In type 1DM, there is absolute insulin deficiency. Type 1 is subdivided into two groups: type 1A due to autoimmune destruction of β-cells, and type1B wehere β-cell destruction occurs due to unknown cause. It most often occurs in younger patients but nearly 10% patients above the age of 30 years have this type of DM.
In type 2 DM, there are variable degrees of insulin resistance, impaired insulin secretion and increased glucose production. It also occurs due to several genetic and metabolic syndromes. Some children have type 2 DM.
The terms insulin-dependent diabetes mellitus (IDDM) and non-insulin-dependent diabetes mellitus (NIDDM) are no longer used because several patients with NIDDM eventually would require insulin.
Maturity onset of diabetes in the yound (MODY) is characterised by autosomal dominant inheritance, early onset of disabetes and impairment of insulin secretion.
Symptoms
Typically the clinical features of type 1 and type 2 DM are distinctive.
Type 1 DM
Usually begins before the age of 40
Body habitus is normal to wasted
The onset of symptoms may be abrupt, with polyuria, polyphagia and weight loss developing over days or weeks.
Some cases may present as ketocidosis during an intercurrent illness or following surgery.
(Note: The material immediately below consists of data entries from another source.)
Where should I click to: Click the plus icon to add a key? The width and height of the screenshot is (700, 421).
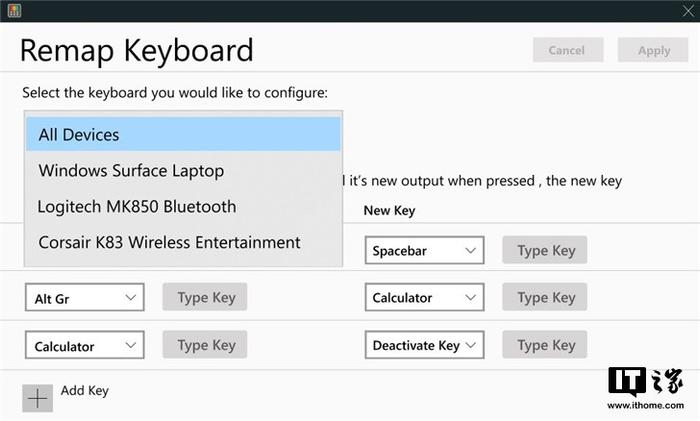(38, 398)
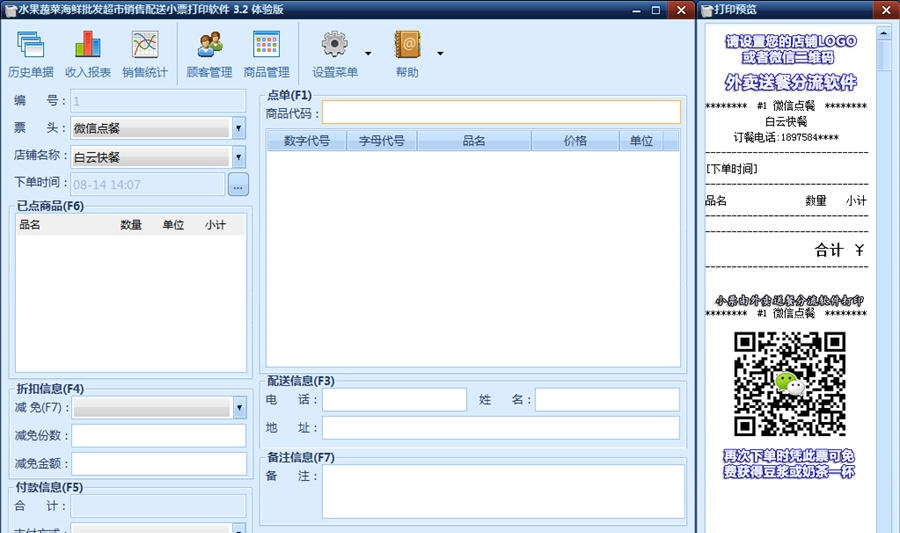Expand arrow next to 帮助
This screenshot has height=533, width=900.
coord(440,54)
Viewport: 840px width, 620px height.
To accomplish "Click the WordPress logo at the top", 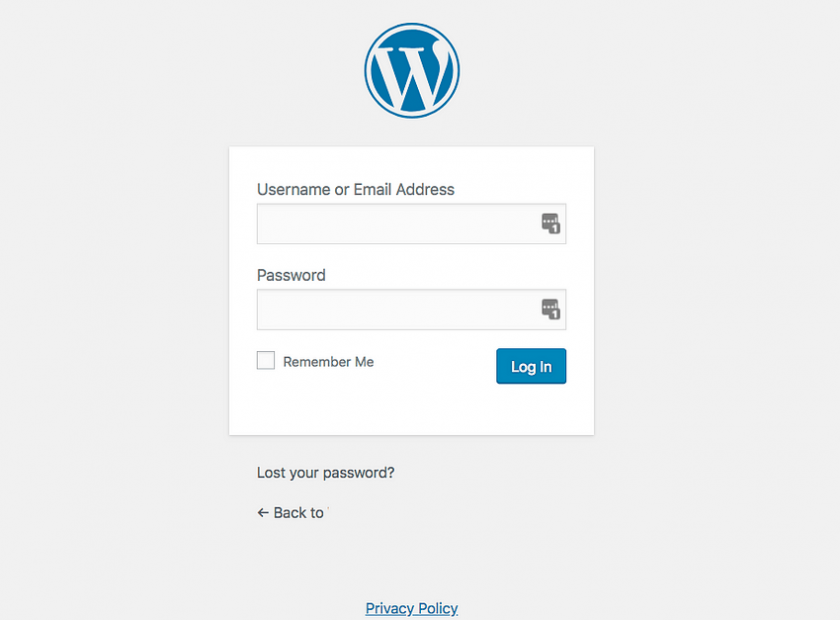I will click(x=411, y=70).
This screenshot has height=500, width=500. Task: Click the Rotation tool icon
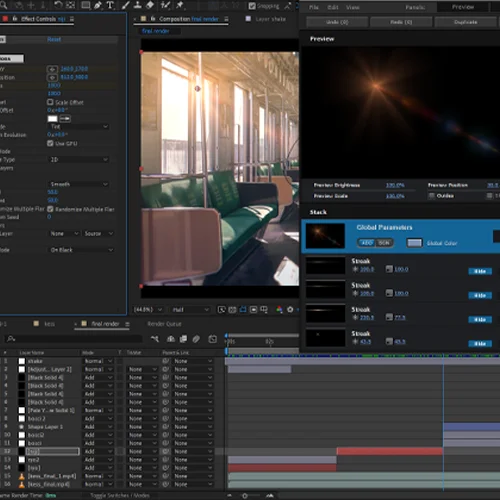(x=59, y=5)
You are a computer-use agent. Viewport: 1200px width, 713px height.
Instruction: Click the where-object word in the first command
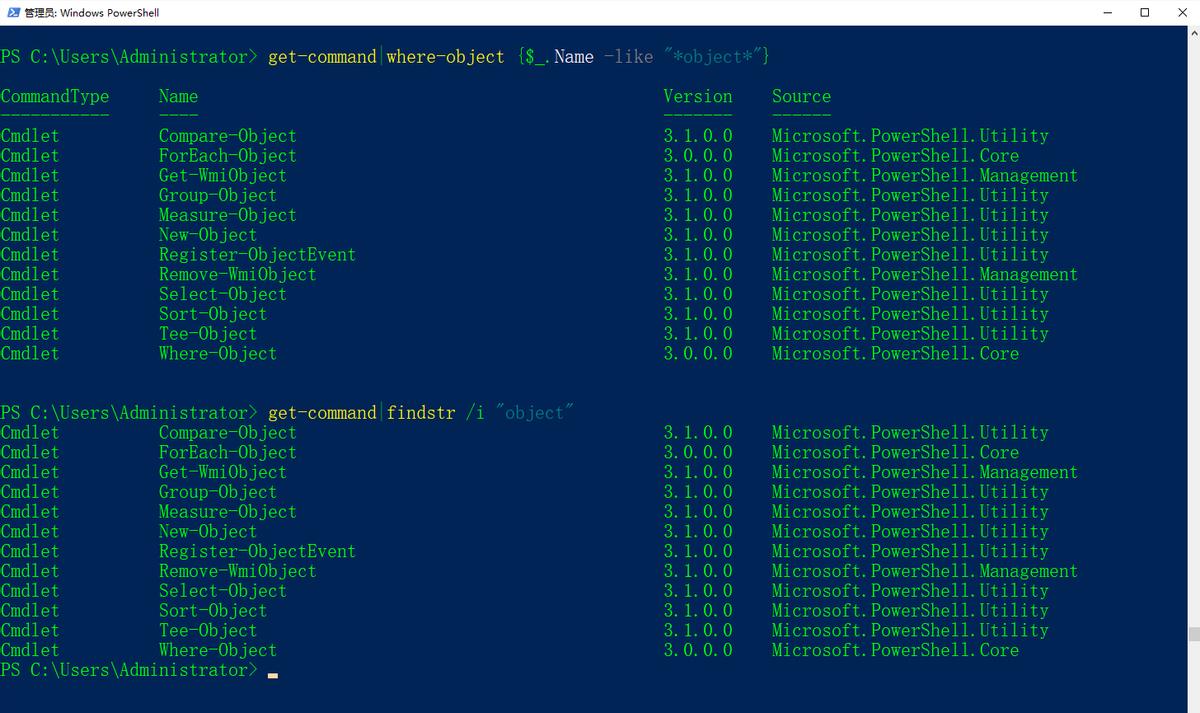point(445,57)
Occasionally, an initial episode of ketoacidosis is followed by a symptom-free interval ("honeymoon period") during which no treatment is required.
Characteristically, the plasma insulin is low or unmeasurable. Glucogen levels are elevated but suppressible with insulin.
Type 2 DM
Usually begins after the age of 40.
The typical patient is obese.
The symptoms begin gradually, over a period of months to years. Frequently, hyperglycaemia is detected in an asymptomatic person on a routine examination. Many patients will present with one of the chronic complications of diabetes and on investigations are found to be diabetic.
These patients usually do not develop ketoacidosis. In the decompressed state, they are susceptible to the syndrome of hyperosmolar hyperglycaemic state (hyperosmolar non-ketotic coma).
The plasma insulin levels are normal to high. Glucagon levels are elevated, but resistant to insulin.
Feature Type 1 DM Type 2 DM
- Age of onset <40 years >40 years
- Duration of symptoms Days or weeks Months or years
- Body habitus Normal to wasted Obese
- Plasma insulin Low to absent Normal to high
- Plasma glucagon High, suppressible High, resistant
- Acute complication Ketoacidosis Hyperosmolar
hyperglycaemic state
- Insulin therapy Responsive Responsive to resistant
- Sulphonylurea therapy Unresponsive Responsive
- Autoantibodies Yes No
- Other autoimmune Yes No
diseases
- Family history of diabetes No Yes
Treatments
Diabetes Mellitus is a hormonal disorder mainly caused by lifestyle changes like lack of exercise, healthy diet and mental stress. To control sugar levels and prevent further progress of disease or its associated complications homeopathy is the best science. In all age groups homeopathy can easily control sugar levels.
Few homoeopathic medications which help in such patients are pulsatilla nigricans, cephelandra, phosphorous etc.
Diet and exercise is also important in managing diabetes with medications.